__Listed entries__.
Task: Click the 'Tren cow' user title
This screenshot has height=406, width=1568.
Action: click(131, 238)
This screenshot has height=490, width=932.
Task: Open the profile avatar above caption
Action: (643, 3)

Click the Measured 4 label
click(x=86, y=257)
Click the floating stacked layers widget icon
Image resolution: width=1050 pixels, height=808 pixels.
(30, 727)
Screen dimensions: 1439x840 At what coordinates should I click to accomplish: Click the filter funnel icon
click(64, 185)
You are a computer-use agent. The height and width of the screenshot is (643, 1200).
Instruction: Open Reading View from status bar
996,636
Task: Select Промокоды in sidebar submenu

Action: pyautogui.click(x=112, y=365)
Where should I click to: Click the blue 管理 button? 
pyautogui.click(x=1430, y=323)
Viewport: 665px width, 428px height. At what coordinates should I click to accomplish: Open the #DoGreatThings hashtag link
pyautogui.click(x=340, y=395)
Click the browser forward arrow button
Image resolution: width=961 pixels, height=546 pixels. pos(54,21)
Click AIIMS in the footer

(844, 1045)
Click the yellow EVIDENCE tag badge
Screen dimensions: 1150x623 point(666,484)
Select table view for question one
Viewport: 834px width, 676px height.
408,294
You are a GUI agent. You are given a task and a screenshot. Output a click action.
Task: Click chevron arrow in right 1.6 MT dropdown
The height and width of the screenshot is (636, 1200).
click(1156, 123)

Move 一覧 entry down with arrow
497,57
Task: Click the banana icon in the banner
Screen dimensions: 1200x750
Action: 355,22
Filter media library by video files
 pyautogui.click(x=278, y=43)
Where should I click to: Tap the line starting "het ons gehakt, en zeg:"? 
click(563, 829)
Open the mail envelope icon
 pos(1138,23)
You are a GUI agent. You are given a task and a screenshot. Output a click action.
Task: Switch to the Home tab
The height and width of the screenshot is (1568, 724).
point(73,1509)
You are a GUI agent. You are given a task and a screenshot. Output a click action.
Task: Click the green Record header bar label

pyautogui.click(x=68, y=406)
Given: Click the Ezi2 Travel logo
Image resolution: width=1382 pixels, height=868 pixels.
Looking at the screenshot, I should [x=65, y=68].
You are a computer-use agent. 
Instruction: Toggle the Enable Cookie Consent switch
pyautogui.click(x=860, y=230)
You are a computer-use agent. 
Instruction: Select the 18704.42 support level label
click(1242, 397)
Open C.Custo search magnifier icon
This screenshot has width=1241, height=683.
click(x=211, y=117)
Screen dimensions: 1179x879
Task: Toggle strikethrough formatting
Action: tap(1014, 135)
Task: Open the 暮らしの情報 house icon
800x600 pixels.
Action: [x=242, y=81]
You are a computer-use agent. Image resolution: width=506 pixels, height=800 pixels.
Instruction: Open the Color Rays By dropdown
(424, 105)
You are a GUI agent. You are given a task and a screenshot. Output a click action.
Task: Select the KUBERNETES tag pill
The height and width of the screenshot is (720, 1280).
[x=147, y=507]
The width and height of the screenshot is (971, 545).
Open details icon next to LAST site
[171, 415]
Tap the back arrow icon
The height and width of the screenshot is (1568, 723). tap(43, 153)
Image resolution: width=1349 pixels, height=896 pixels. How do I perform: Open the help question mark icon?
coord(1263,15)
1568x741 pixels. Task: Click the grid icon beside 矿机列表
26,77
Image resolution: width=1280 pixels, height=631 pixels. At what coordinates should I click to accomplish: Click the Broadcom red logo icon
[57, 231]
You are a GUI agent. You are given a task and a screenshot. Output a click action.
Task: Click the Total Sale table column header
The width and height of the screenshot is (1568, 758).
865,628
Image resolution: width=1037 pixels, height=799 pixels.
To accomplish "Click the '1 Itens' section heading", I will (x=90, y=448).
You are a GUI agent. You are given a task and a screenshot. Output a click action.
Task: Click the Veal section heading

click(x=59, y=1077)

__Your task__. The complete material should be output once more, word for word.

__Response area__.
Task: Click the 'Tren cow' user title
This screenshot has height=406, width=1568.
Action: click(131, 238)
This screenshot has height=490, width=932.
Task: Open the profile avatar above caption
Action: (643, 3)

Click the Measured 4 label
click(x=86, y=257)
Click the floating stacked layers widget icon
Image resolution: width=1050 pixels, height=808 pixels.
(30, 727)
Screen dimensions: 1439x840 At what coordinates should I click to accomplish: Click the filter funnel icon
click(64, 185)
You are a computer-use agent. The height and width of the screenshot is (643, 1200).
Instruction: Open Reading View from status bar
996,636
Task: Select Промокоды in sidebar submenu

Action: pyautogui.click(x=112, y=365)
Where should I click to: Click the blue 管理 button? 
pyautogui.click(x=1430, y=323)
Viewport: 665px width, 428px height. At what coordinates should I click to accomplish: Open the #DoGreatThings hashtag link
pyautogui.click(x=340, y=395)
Click the browser forward arrow button
Image resolution: width=961 pixels, height=546 pixels. pos(54,21)
Click AIIMS in the footer

(844, 1045)
Click the yellow EVIDENCE tag badge
Screen dimensions: 1150x623 point(666,484)
Select table view for question one
Viewport: 834px width, 676px height.
408,294
You are a GUI agent. You are given a task and a screenshot. Output a click action.
Task: Click chevron arrow in right 1.6 MT dropdown
The height and width of the screenshot is (636, 1200).
click(1156, 123)

Move 一覧 entry down with arrow
497,57
Task: Click the banana icon in the banner
Screen dimensions: 1200x750
Action: 355,22
Filter media library by video files
 pyautogui.click(x=278, y=43)
Where should I click to: Tap the line starting "het ons gehakt, en zeg:"? 
click(563, 829)
Open the mail envelope icon
 pos(1138,23)
You are a GUI agent. You are given a task and a screenshot. Output a click action.
Task: Switch to the Home tab
The height and width of the screenshot is (1568, 724).
point(73,1509)
You are a GUI agent. You are given a task and a screenshot. Output a click action.
Task: Click the green Record header bar label

pyautogui.click(x=68, y=406)
Given: Click the Ezi2 Travel logo
Image resolution: width=1382 pixels, height=868 pixels.
Looking at the screenshot, I should [x=65, y=68].
You are a computer-use agent. 
Instruction: Toggle the Enable Cookie Consent switch
pyautogui.click(x=860, y=230)
You are a computer-use agent. 
Instruction: Select the 18704.42 support level label
click(1242, 397)
Open C.Custo search magnifier icon
This screenshot has width=1241, height=683.
click(x=211, y=117)
Screen dimensions: 1179x879
Task: Toggle strikethrough formatting
Action: tap(1014, 135)
Task: Open the 暮らしの情報 house icon
800x600 pixels.
Action: [x=242, y=81]
You are a computer-use agent. Image resolution: width=506 pixels, height=800 pixels.
Instruction: Open the Color Rays By dropdown
(424, 105)
You are a GUI agent. You are given a task and a screenshot. Output a click action.
Task: Select the KUBERNETES tag pill
The height and width of the screenshot is (720, 1280).
[x=147, y=507]
The width and height of the screenshot is (971, 545).
Open details icon next to LAST site
[171, 415]
Tap the back arrow icon
The height and width of the screenshot is (1568, 723). tap(43, 153)
Image resolution: width=1349 pixels, height=896 pixels. How do I perform: Open the help question mark icon?
coord(1263,15)
1568x741 pixels. Task: Click the grid icon beside 矿机列表
26,77
Image resolution: width=1280 pixels, height=631 pixels. At what coordinates should I click to accomplish: Click the Broadcom red logo icon
[57, 231]
You are a GUI agent. You are given a task and a screenshot. Output a click action.
Task: Click the Total Sale table column header
The width and height of the screenshot is (1568, 758).
865,628
Image resolution: width=1037 pixels, height=799 pixels.
To accomplish "Click the '1 Itens' section heading", I will (x=90, y=448).
You are a GUI agent. You are given a task and a screenshot. Output a click action.
Task: Click the Veal section heading

click(x=59, y=1077)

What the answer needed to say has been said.